The cached "chunks" of files are a configurable size, but in general they should be large enough to mask the latency of fetching data over a network connection. These connections typically have a lot of bandwidth but high latency (when compared to a physically attached disk), so larger chunks will result in more efficient use of bandwidth. However, larger chunks can also result in less efficient utilization of cache space, as each chunk can only contain content from a single file (so the chunk containing the end of the file is still an entire chunk, even if only a single byte is needed for the file content).

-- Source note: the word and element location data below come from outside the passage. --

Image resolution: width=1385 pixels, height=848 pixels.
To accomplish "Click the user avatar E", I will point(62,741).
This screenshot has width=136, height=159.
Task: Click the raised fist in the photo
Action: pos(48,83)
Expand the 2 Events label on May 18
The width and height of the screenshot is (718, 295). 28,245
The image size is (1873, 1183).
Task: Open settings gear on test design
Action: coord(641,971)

The chunk cache resides on-disk and can generate a lot of IO, so should be kept on a different disk to WiredTiger's home directory. The cache can reuse content between WiredTiger restarts, but the content can be invalidated by upgrading WiredTiger or salvaging the database.

Pinned Content

This functionality allows users to provide a list of tables that should remain persistently cached, ensuring faster data access times and reducing the need to fetch data from potentially much slower block storage. If a user wishes to cache a table in the chunk cache (such that the cached chunks belonging to these tables are non-evictable), the pinned configuration is required.

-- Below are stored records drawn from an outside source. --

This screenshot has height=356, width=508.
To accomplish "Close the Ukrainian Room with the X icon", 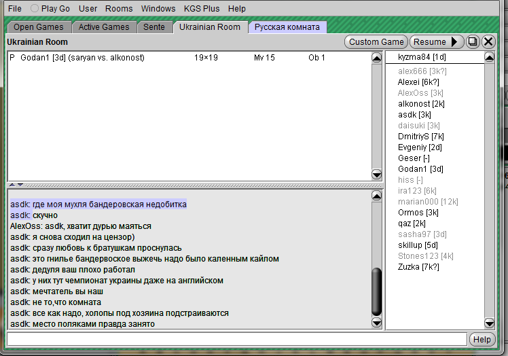I will coord(488,42).
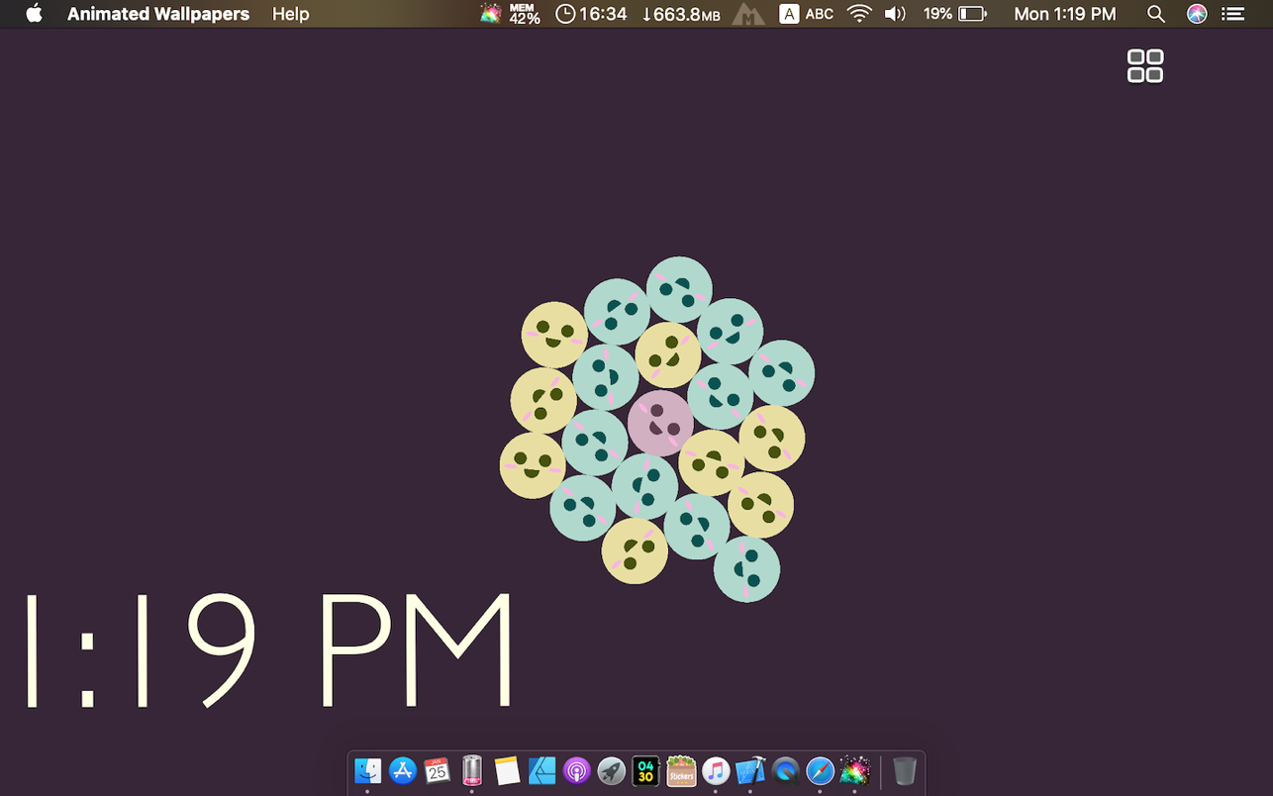The image size is (1273, 796).
Task: Click the MEM 42% memory usage indicator
Action: click(x=522, y=14)
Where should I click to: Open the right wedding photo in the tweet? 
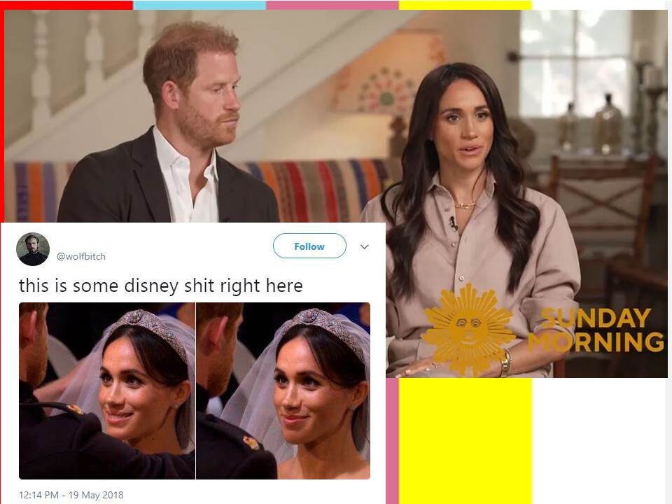(284, 391)
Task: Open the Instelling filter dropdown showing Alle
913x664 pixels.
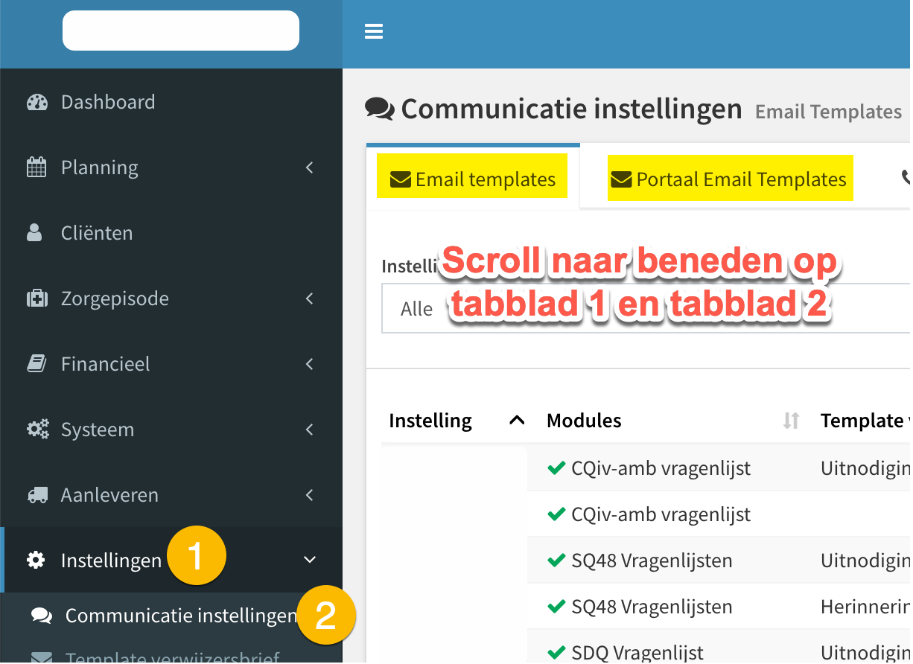Action: [x=646, y=308]

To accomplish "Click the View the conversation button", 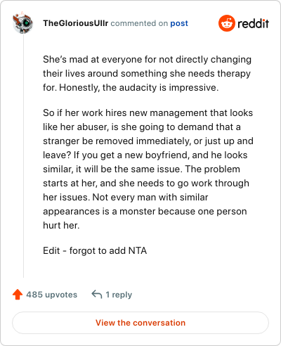I will [x=141, y=323].
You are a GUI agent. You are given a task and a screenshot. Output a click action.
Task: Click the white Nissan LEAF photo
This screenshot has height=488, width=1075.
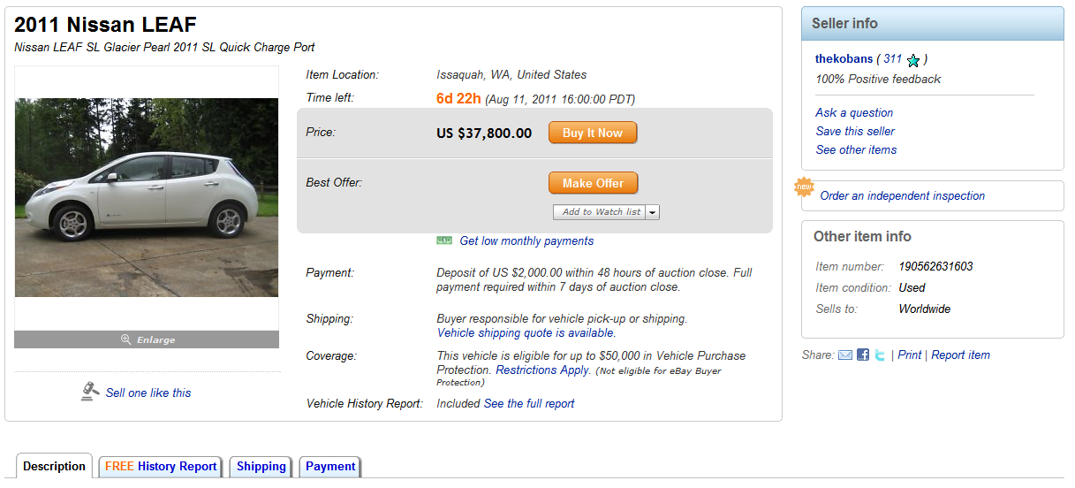point(147,197)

Note: It is crucial to assess the memory implications of pinning large tables. Ensure the chunk cache has enough capacity to cache the pinned tables.

Example Configuration:

chunk_cache=[enabled=true,chunk_size=512KB,capacity=20GB,pinned=("table:chunkcache01", "table:chunkcache02")]

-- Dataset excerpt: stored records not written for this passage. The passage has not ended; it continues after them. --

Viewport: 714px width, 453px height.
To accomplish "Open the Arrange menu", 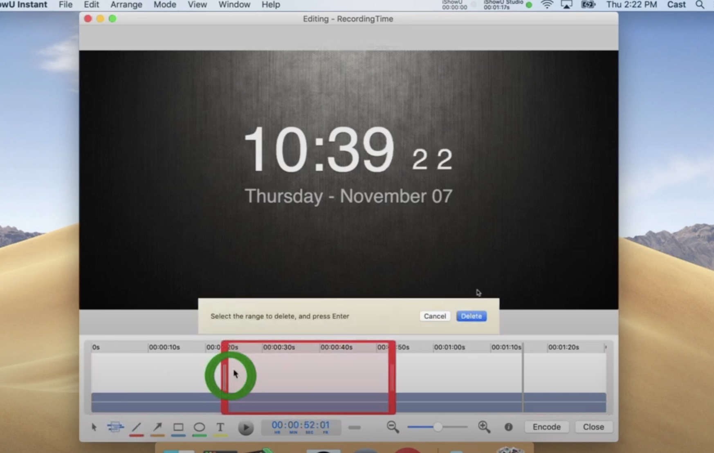I will tap(126, 5).
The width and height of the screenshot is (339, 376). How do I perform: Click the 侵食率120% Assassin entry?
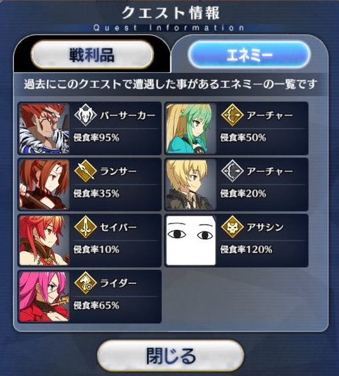[x=237, y=241]
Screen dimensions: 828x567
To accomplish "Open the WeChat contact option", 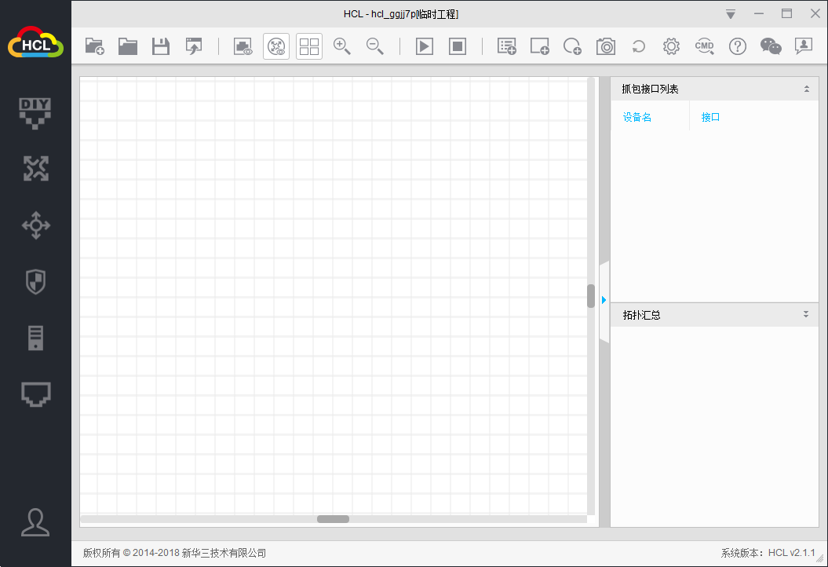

In the configuration above, the pinned configuration array contains the names of tables to be pinned. In this example, the tables chunkcache01 and chunkcache02 are specified. By marking tables as pinned in the chunk cache, all chunks belonging to these tables (when read into chunk cache) remain in the cache. These chunks won't be evicted, regardless of how infrequently they might be accessed.

Note: There could be circumstances when the pinned chunks can become unpinned (and evicted) for internal reasons.

This ensures that the pinned tables are always relatively cheap to access, minimizing the performance overhead of accessing these tables.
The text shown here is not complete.